TORONTO -- Most people are able to feel empathy for a friend experiencing physical or emotional pain. But it's trickier when the person is a stranger -- and researchers suggest a major reason for that lack of fellow-feeling may be stress.

Perhaps surprisingly, the ability to share another's emotions -- or not -- is equally demonstrated by both mice and people, said Jeffrey Mogil, a neuroscientist at McGill University, whose team studied the link between stress and empathy in experiments on the laboratory animals and human volunteers.

"The really cool thing about this is that you get exactly the same findings in mice and people," Mogil said from Montreal.

Earlier studies had shown that mice and humans both have empathy for another's pain, especially when the individual in pain is familiar. Those studies also showed that stress levels rise in both rodents and people when they are in the presence of a stranger.

To look for a connection between stress and empathy, the researchers treated male mice with the drug metyrapone, which blocks the stress hormone cortisol, to see how they responded to pain in other mice.

They found the treated animals began reacting to unfamiliar mice in a manner normally reserved for cagemates -- they exhibited increased pain behaviours. But when the researchers put mice under stress, they showed less empathy when their fellow rodents exhibited signs of distress.

Researchers then assessed empathy in college students enrolled in the study using the "cold-pressor" test, in which the subject plunges one hand into ice water for 30 seconds, then rates the pain on a scale of no pain to the worst pain imaginable.

When tested alone, the students ranked the pain about midway on the scale. But they reported greater discomfort when paired with a friend also taking the test -- showing more pained facial expressions and often touching their own hands when witnessing another's suffering, the authors report Thursday in the journal Current Biology.

Mogil said the results are somewhat counterintuitive -- one would expect that being tested across from a friend would reduce the level of pain.

"But it doesn't make it better, it makes it worse," he said. "And the reason for that, we believe, is that your pain is being added onto by the empathy for your friend's pain. This extra bit of pain is actually coming from the contagion from the other person."

In contrast, when volunteers were paired with strangers, their pain ratings were the same as when tested alone. However, when subjects were given stress-blocking metyrapone, they reported increased pain from the ice water when tested with someone they didn't know -- just as they had with a friend.

The same reaction occurred when students, not given the drug, were paired with a stranger to play the game Rock Band together. The music video game involves simulating the performance of popular rock songs by playing with controllers modelled after musical instruments.

"We had them play a few Beatles songs together ... and 15 minutes after doing that we started the pain testing," Mogil said. "If they played it together, then they reacted just like friends would. They had the emotional contagion.

"Why? Well, the person's not a stranger anymore," he said, noting that lower cortisol levels in participants' saliva confirmed they were not experiencing stress.

"So we think what is preventing people from empathizing with each other on this very basic level is the fact that they're stressed because they find themselves in close quarters with someone they've never met before. So their empathy is unable to present itself."

All well and good, but what does this mean in the real world, outside the lab?

+---+

> _WORK INSTRUCTIONS_
**a)** Answer these questions from the article on stress and empathy:
(i) Which drug did the researchers give the male mice, and which hormone does it block?
(ii) For how many seconds does a subject in the "cold-pressor" test keep one hand in ice water?
(iii) Whose songs did the paired students play in Rock Band?
**b)** From the article on stress and empathy, list every situation in which the students reported more pain from the ice water than they did when tested alone.
**c)** Reproduce word for word the part of the article on stress and empathy that begins at the words "The same reaction" and stops after "not experiencing stress.".

+---+

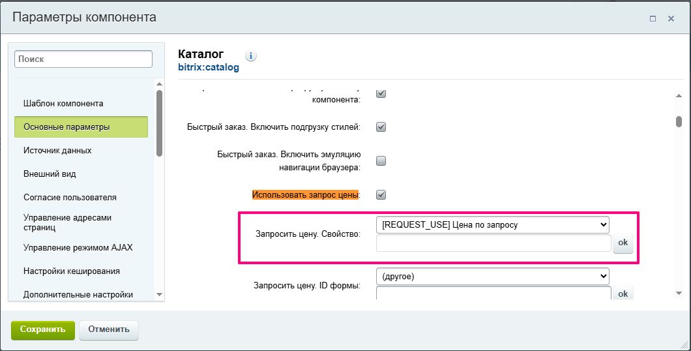Open the Запросить цену. Свойство dropdown
This screenshot has width=691, height=351.
pyautogui.click(x=492, y=225)
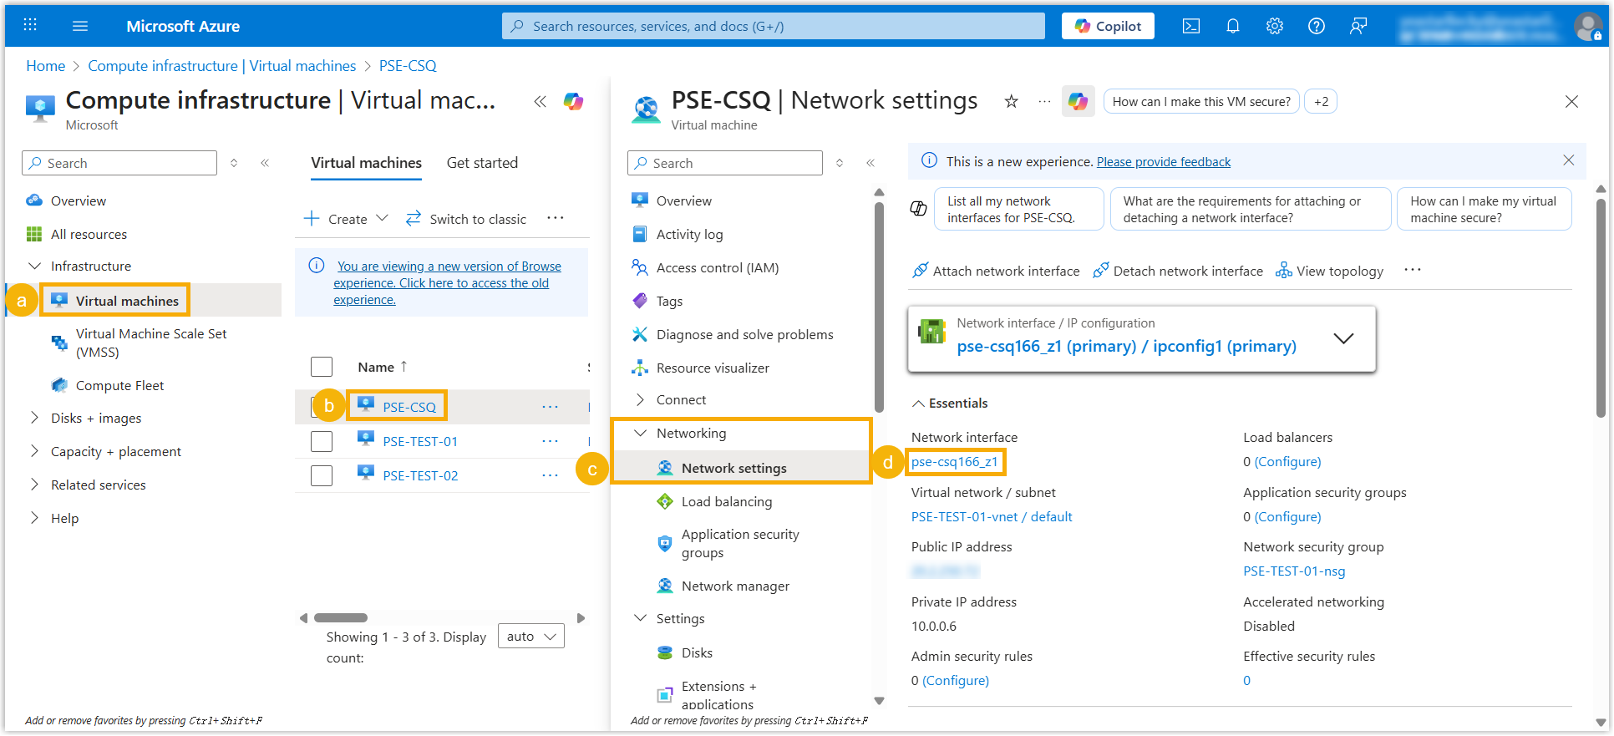Toggle the select-all checkbox beside Name
1614x736 pixels.
(322, 367)
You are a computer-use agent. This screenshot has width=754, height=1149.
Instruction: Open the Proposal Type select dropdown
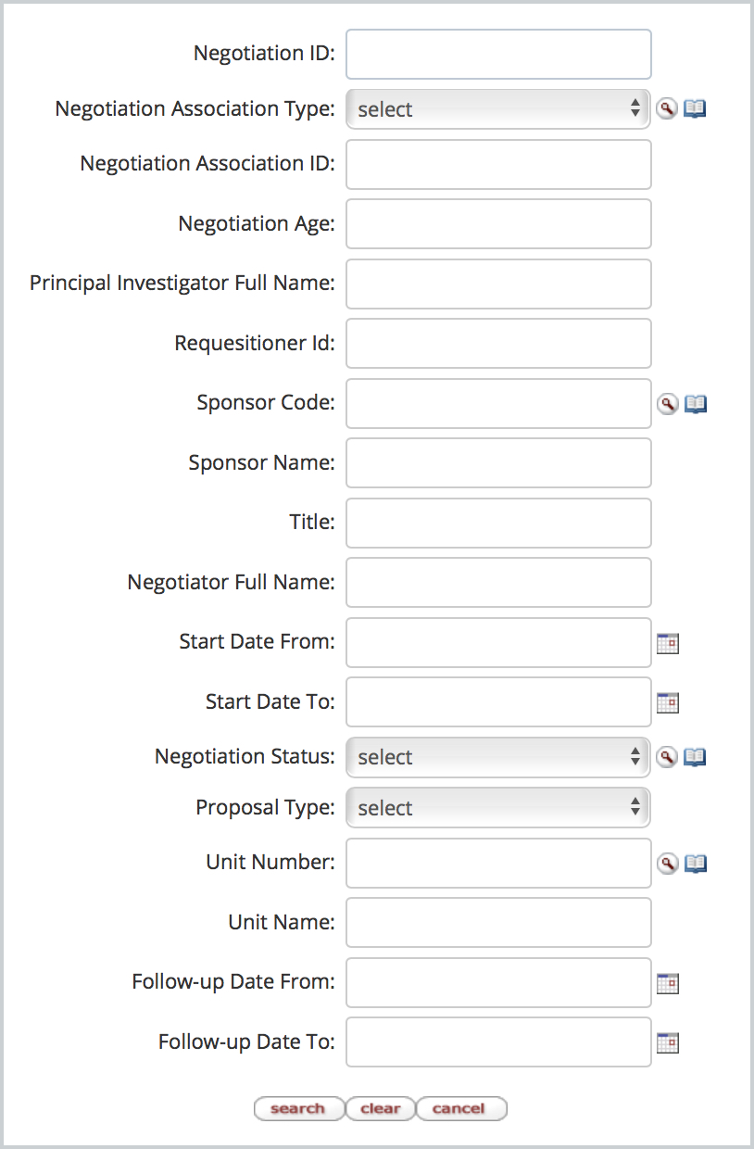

+---+

> _RESPONSES TO THE TASKS_
**a)**
(i) Metyrapone, which blocks the stress hormone cortisol.
(ii) 30 seconds.
(iii) The Beatles.

**b)**
- When paired with a friend who was also taking the test
- When given metyrapone and tested with a stranger
- When not given the drug but paired with a stranger after playing Rock Band together

**c)**
The same reaction occurred when students, not given the drug, were paired with a stranger to play the game Rock Band together. The music video game involves simulating the performance of popular rock songs by playing with controllers modelled after musical instruments.

"We had them play a few Beatles songs together ... and 15 minutes after doing that we started the pain testing," Mogil said. "If they played it together, then they reacted just like friends would. They had the emotional contagion.

"Why? Well, the person's not a stranger anymore," he said, noting that lower cortisol levels in participants' saliva confirmed they were not experiencing stress.